10 Mastery Stage A very high level of connection where you have healed many of your fears and insecurities that lie between you and your partner. During Vision we will have increasingly embraced our higher mind and states of consciousness and recognize that our capacity for love and creativity originates from an innate spirituality. As we let go of our deepest fears we focus on our life's purpose and experience our true potential in our relationships and our work. We live in the present in a state of love, joy and peace. Learning to trust your spiritual guidance and to live for the moment. Letting-go of your deepest fears and revealing the love that lies beneath. In a state of 'being' rather than 'doing' Of course, achieving such a level of joining in a relationship is not easy.
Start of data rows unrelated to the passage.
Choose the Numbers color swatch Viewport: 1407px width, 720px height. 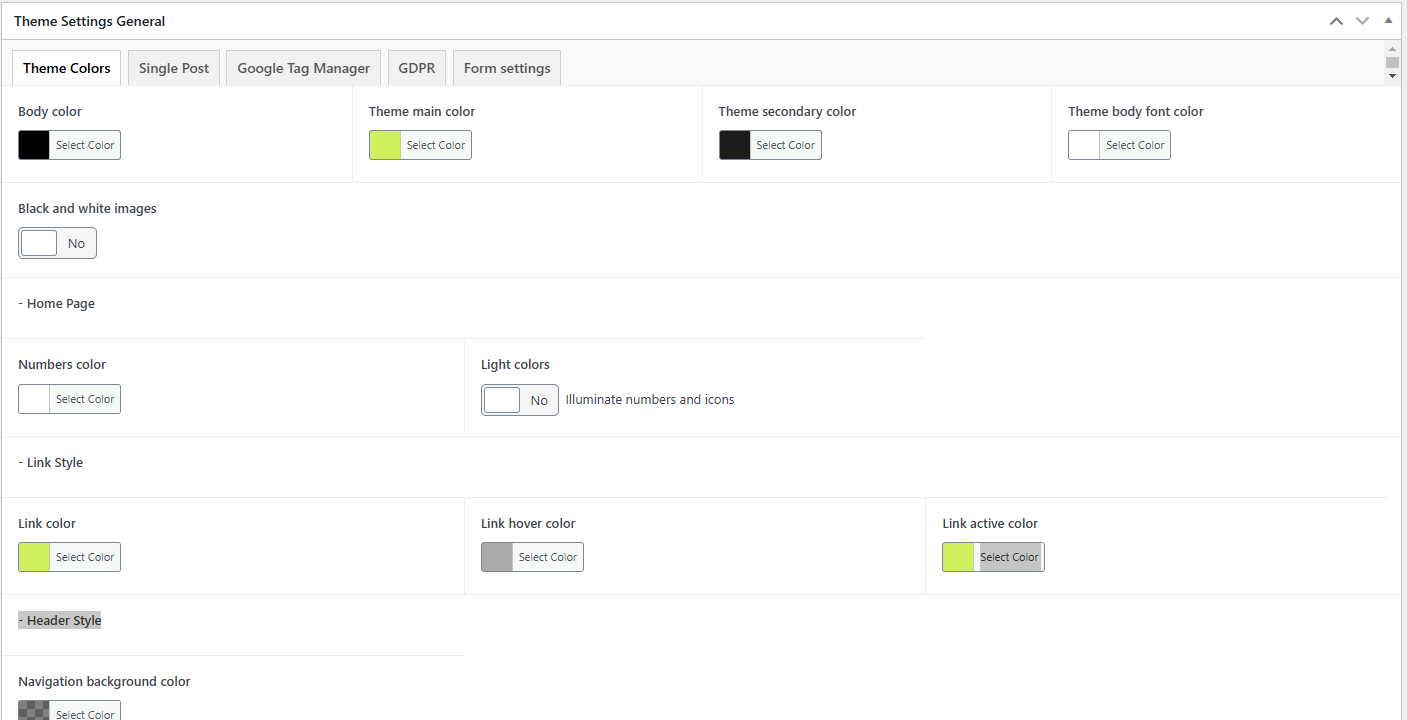(34, 399)
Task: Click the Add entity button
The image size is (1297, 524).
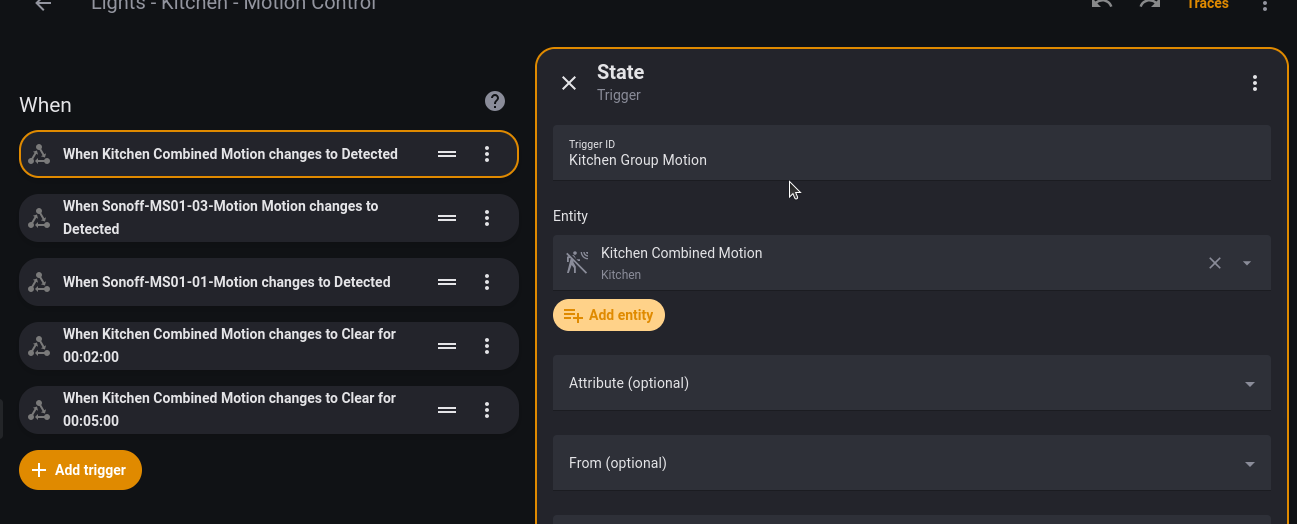Action: point(609,315)
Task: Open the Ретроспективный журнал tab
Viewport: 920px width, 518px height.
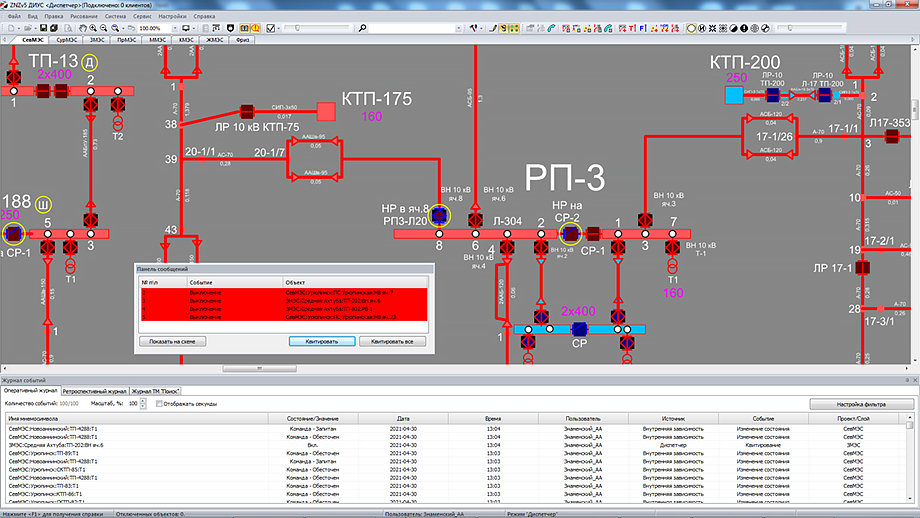Action: coord(95,391)
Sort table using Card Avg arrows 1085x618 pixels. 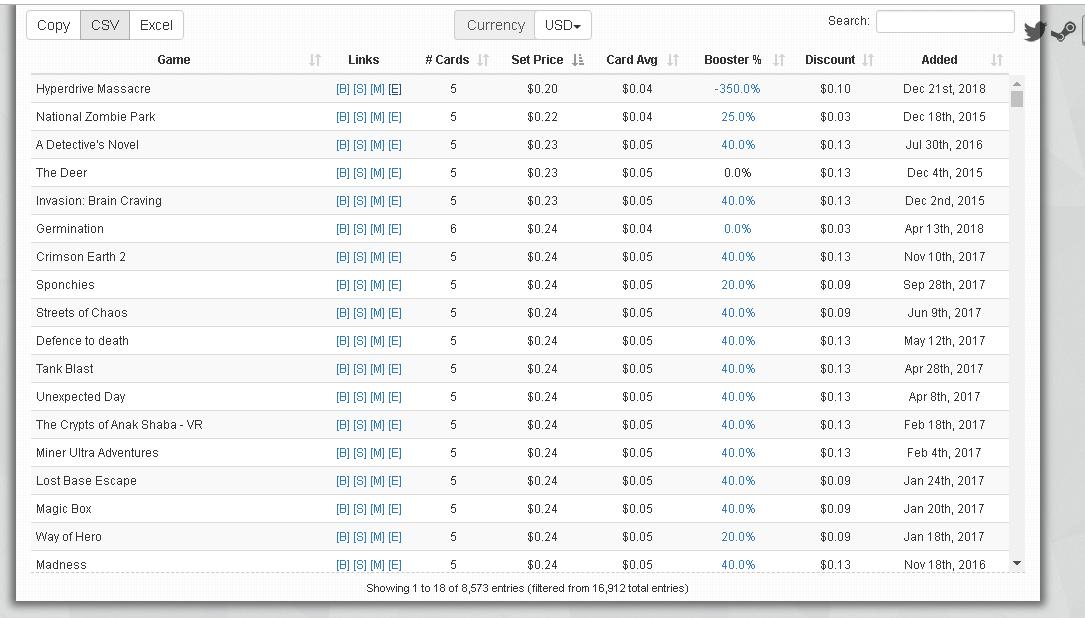click(x=673, y=60)
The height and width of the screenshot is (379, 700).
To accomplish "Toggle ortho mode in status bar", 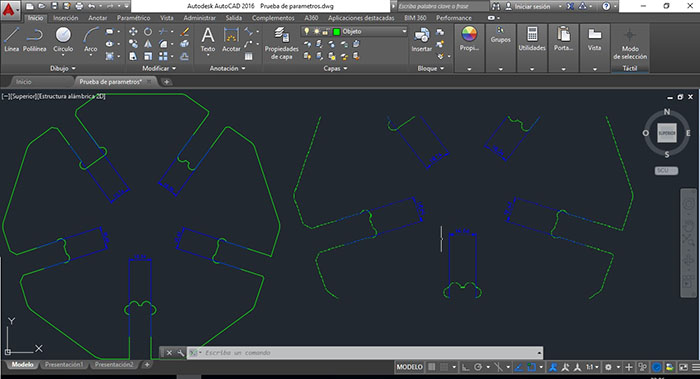I will coord(466,367).
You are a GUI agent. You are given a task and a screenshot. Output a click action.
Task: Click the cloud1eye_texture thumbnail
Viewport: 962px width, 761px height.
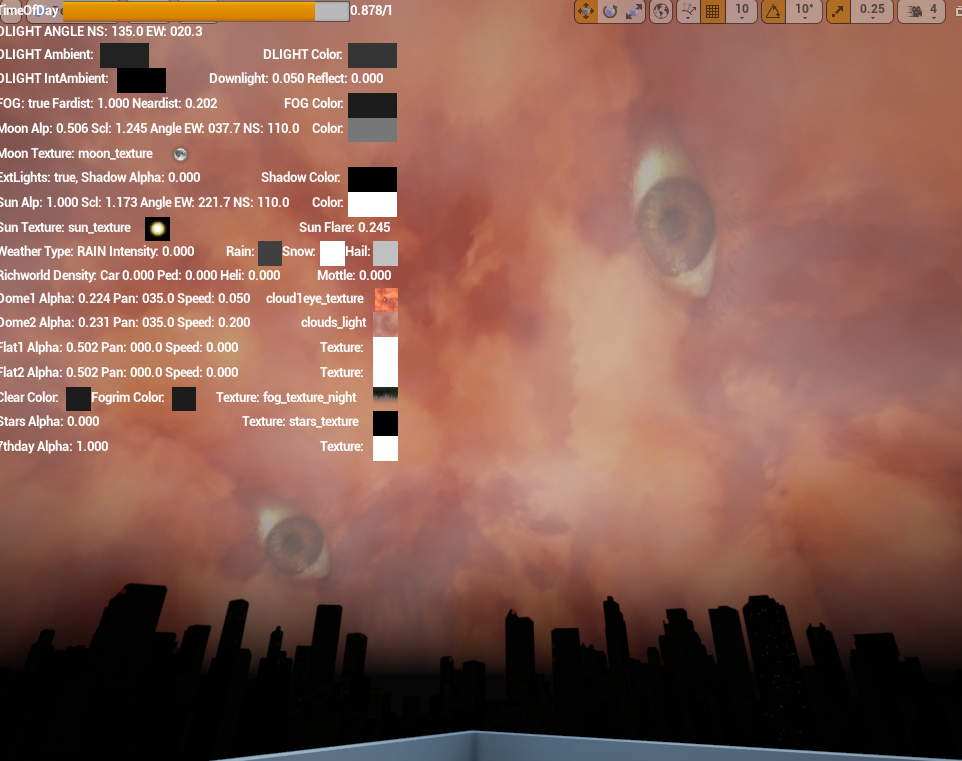pyautogui.click(x=385, y=299)
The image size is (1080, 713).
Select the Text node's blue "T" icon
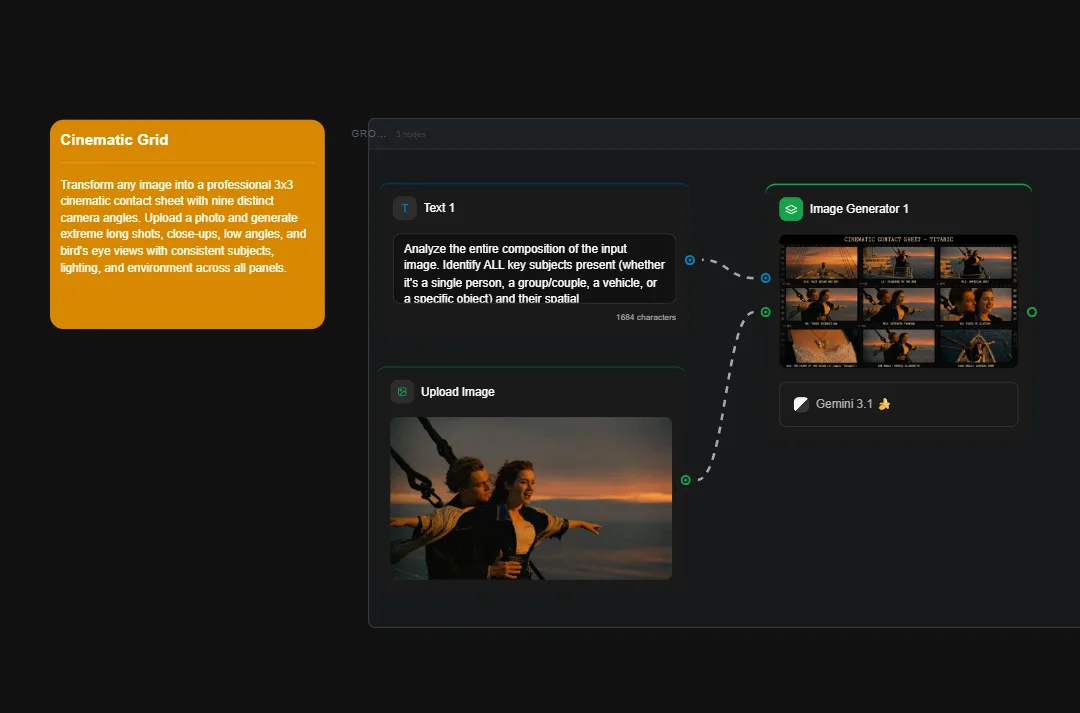point(405,207)
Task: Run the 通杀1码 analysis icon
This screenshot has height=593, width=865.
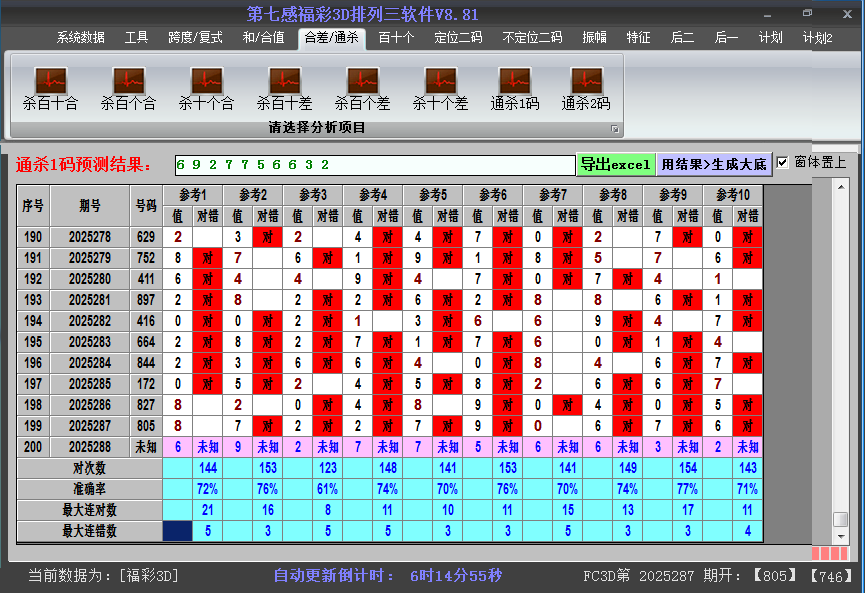Action: [x=514, y=82]
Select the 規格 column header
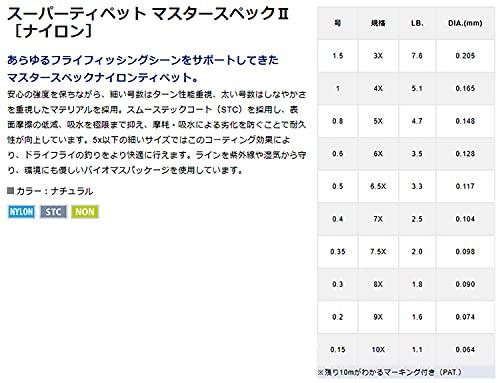 378,23
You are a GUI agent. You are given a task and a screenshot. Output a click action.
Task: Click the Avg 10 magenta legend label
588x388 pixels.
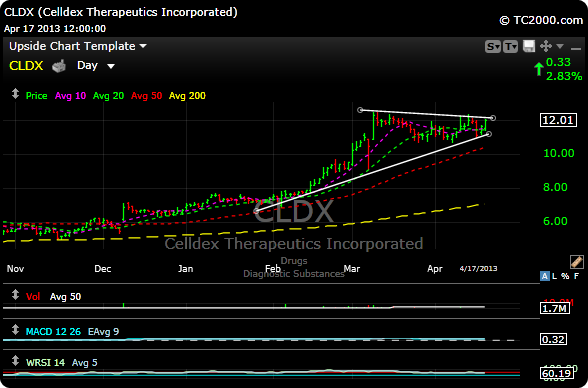pos(70,96)
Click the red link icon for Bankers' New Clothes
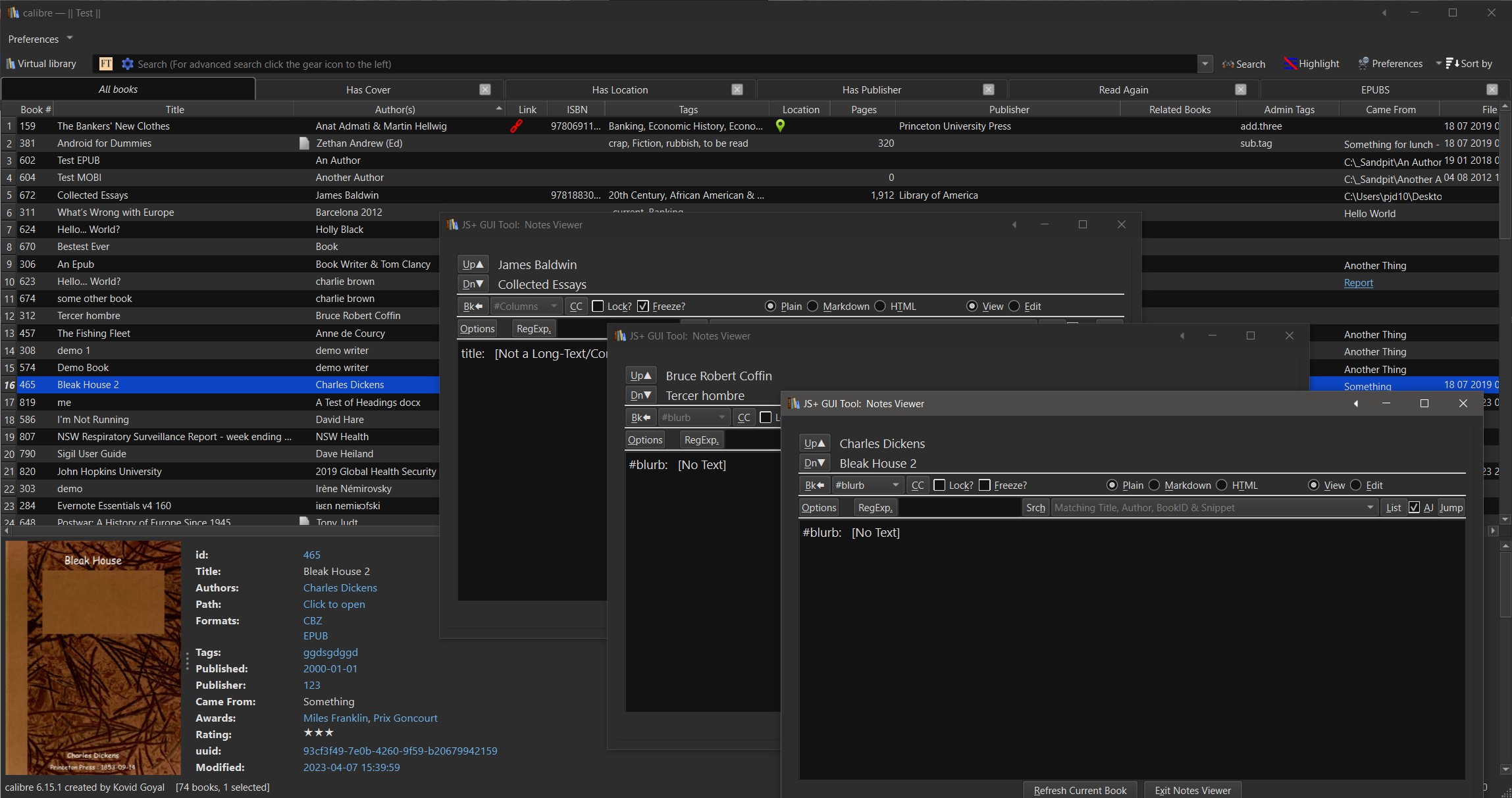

If you are not feeling physically and emotionally close to your partner, then there is still fear of intimacy.

11 True Love Stage If we can gain sufficient self-awareness and access our highest states of consciousness we may realize that everything and everybody is connected in a vast energy field that is called Oneness. We are essentially all one and linked by love. This explains why we suffer so much when we deny this state of connection and create separation in our relationships. It also tells us how we can find true happiness - all we need to do is re-connect and embrace the loving bonds that unite us all. The ultimate goal of a relationship where the bonding is physical, emotional, and spiritual. In this stage of relationship we melt together with our partner and feel ‘Oneness’.